ACTIVITY: In the listing below, find the line containing "You are a GUI" and the line containing "Click the question 'How to get a sample?'". Repeat exactly those two lines and every line between them, nothing more.
━━━ DATA SECTION
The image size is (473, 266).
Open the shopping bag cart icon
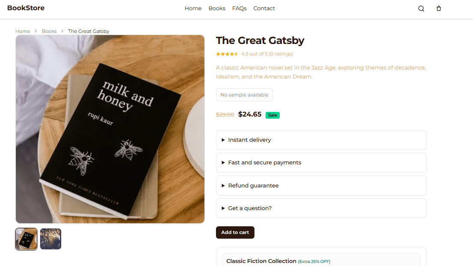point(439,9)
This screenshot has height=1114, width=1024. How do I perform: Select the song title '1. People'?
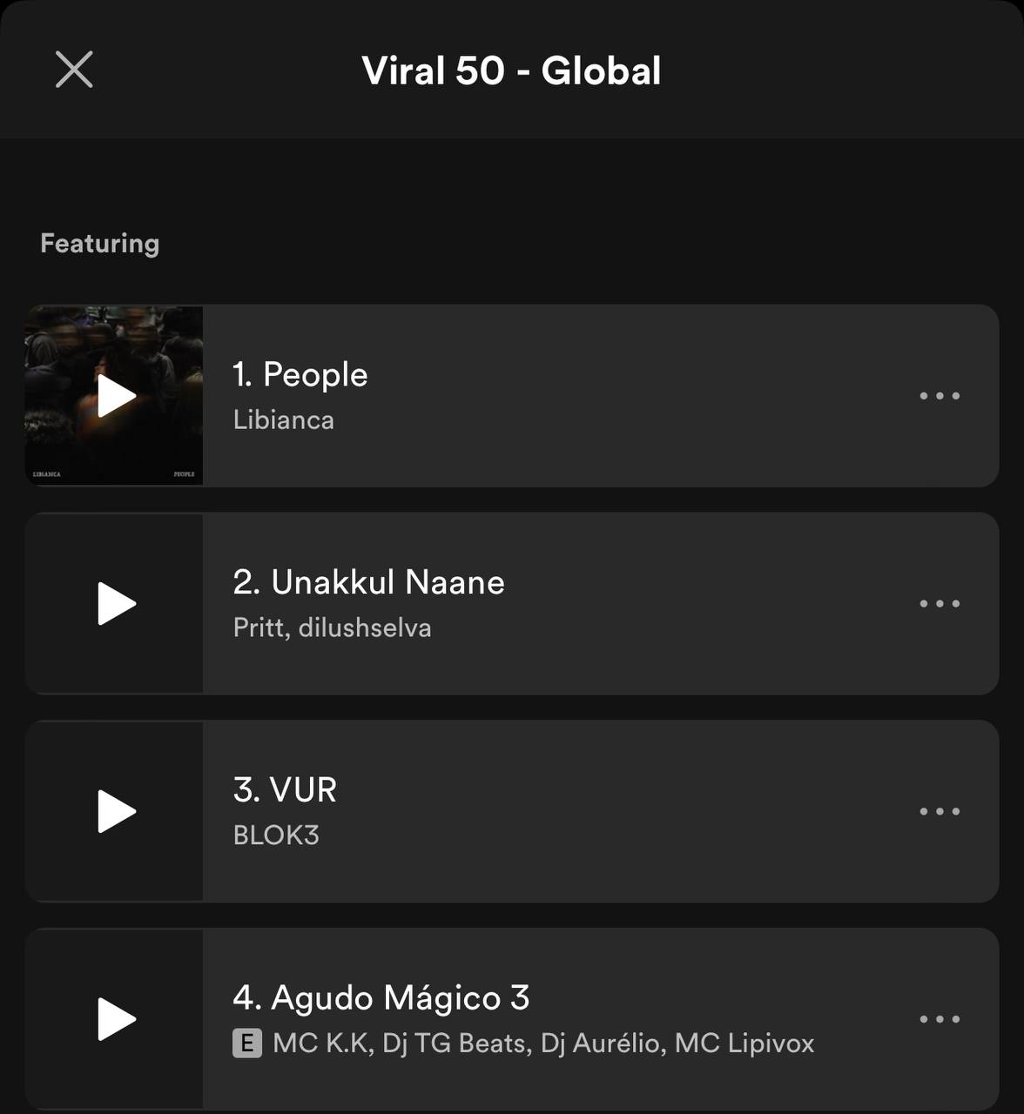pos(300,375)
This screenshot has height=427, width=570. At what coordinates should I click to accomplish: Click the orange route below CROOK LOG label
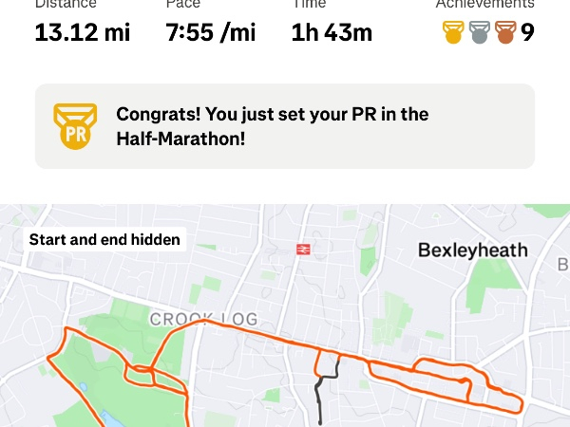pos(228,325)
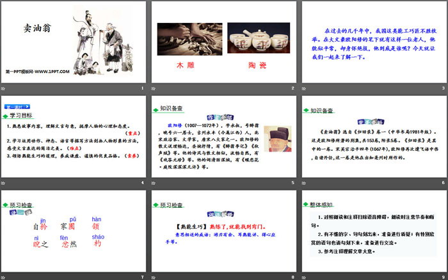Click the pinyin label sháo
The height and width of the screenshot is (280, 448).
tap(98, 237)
━━━━━━
━━━ DATA SECTION
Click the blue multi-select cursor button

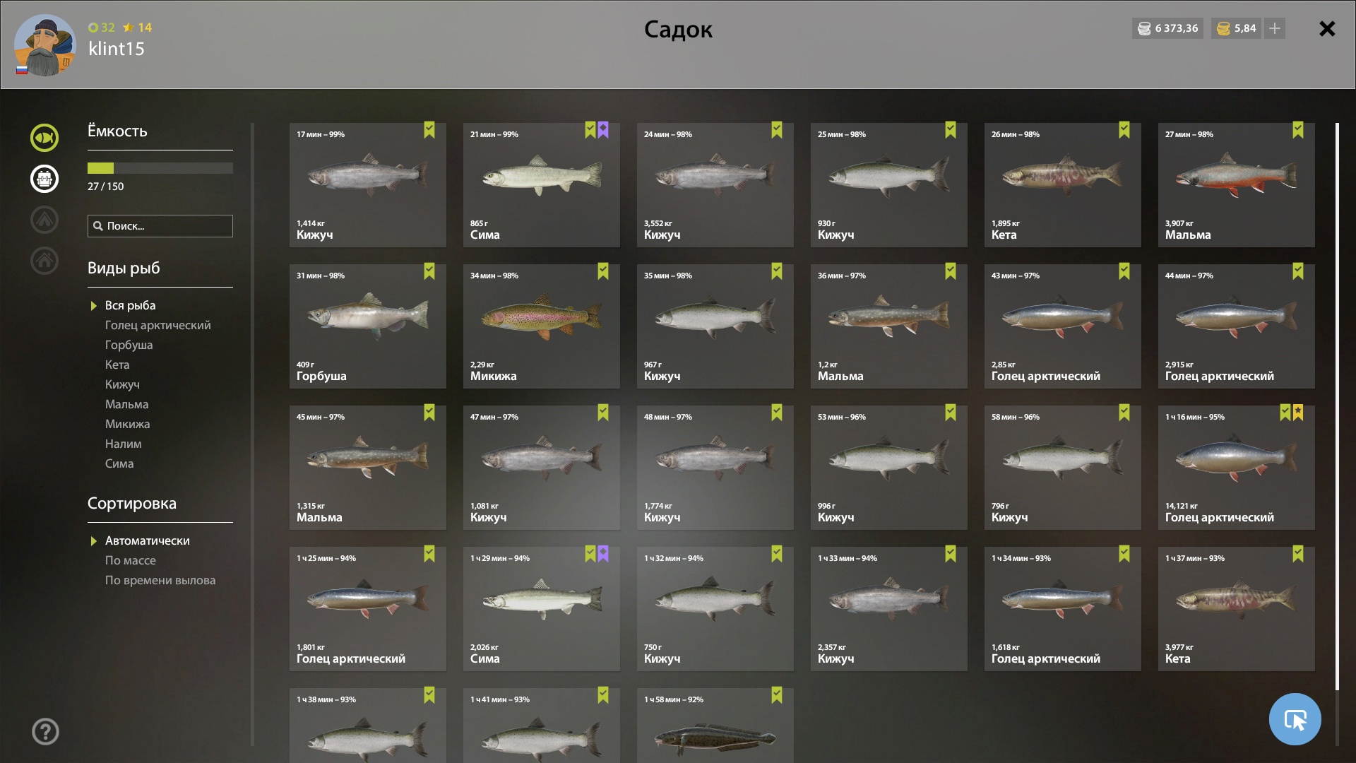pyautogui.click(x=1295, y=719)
━━━━━━
━━━ DATA SECTION
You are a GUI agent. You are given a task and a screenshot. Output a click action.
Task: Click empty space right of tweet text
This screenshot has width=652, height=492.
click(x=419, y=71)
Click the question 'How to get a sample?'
━━━━━━
RESULT BELOW:
You are a GUI agent. You are given a task and a screenshot. Output a click action.
Task: Click empty space right of tweet text
This screenshot has width=652, height=492.
click(x=419, y=71)
Click the question 'How to get a sample?'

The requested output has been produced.